How do beer glasses affect the whole beer-drinking experience? Some beginner beer enthusiasts say that glassware is just a marketing ploy, but the adept beer drinker knows better. Whether from a bottle or straight out of the beer taps, glassware is an important aspect of the beer drinking experience. For example, beer steins differ from a flute glass in forming a head as the beer is poured in, which makes a big difference in appearance and taste. A darker beer should have a wider brim in order to allow for more release of the volatiles found in the brew, thus enhancing the strong flavor and smell. A bottled beer is pasteurized and needs a taller, thinner pilsner glass for color and pourability. There are a lot of little different things like that that can make a big difference in your drinking experience.
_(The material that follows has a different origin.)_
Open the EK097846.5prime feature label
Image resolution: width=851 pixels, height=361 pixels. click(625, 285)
Now of course there’s a big marketing presence in all these different varieties of beer glasses, but a true beer drinker knows that as the beer is poured in, something else is going on besides the nice looking logo on the side of the glass. The hue of the beer changes, the head forms at the top, and the anticipation of that first cool drink is more profound and complete. Just like any other pleasurable aspect of life, there’s a psychology involved here. Flavor, texture, aroma; these are the things that make up the drinking experience. If you’re drinking to relax and enjoy yourself, why not do all the things you can to enhance the experience.
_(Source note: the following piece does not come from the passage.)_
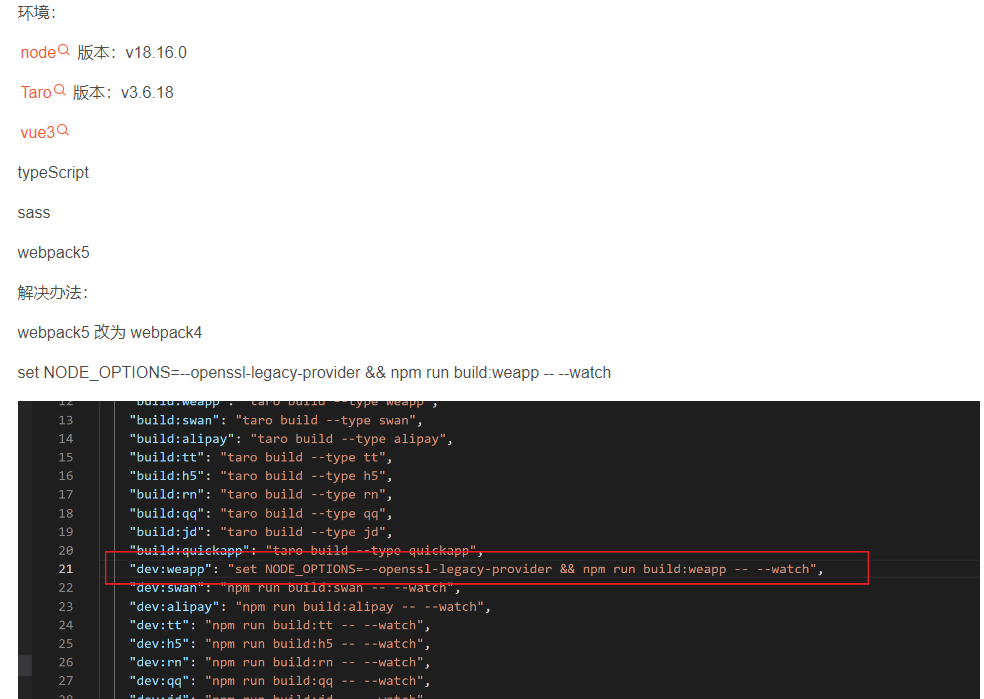The width and height of the screenshot is (984, 699).
Task: Click the "typeScript" text line
Action: (x=53, y=172)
One of the most important aspects of beer glasses is how the shape affects the formation of the head. This is important because the head acts as a sort of trap for the volatiles in the beer. What’s volatile in a beer? Compounds such as hop oils, a variety of yeast byproducts such as spices or alcohol are what make up a beer’s aroma and taste. Earlier beer that man drank was darker, stouter, and a lot grainier too, mainly because of the lack of filtration. As glass became more and more popular, so did lighter colored beers and better filtration processes. With so many different kinds of beers, a variety of beer glasses are needed to produce the maximum desired effect of the beer drinking experience. Many people have said that the 16-ounce pint glass is overall the most versatile glass for the widest range of beers. Many people place the importance of a glass because of the shape as they drink. A tall pilsner glass can be tipped up for quick drinking, while the tall narrow glass keeps the entire drink cold the whole time.
So which is the correct glass to use with which beer? The answers are vast and varied. Europeans may do it completely different than anyone else in the world, but what it really comes down to is your own personal preference. Go with some recommendations and then branch out and try some on your own. You may be surprised at the experience and find your own preferences to be totally unique to yourself.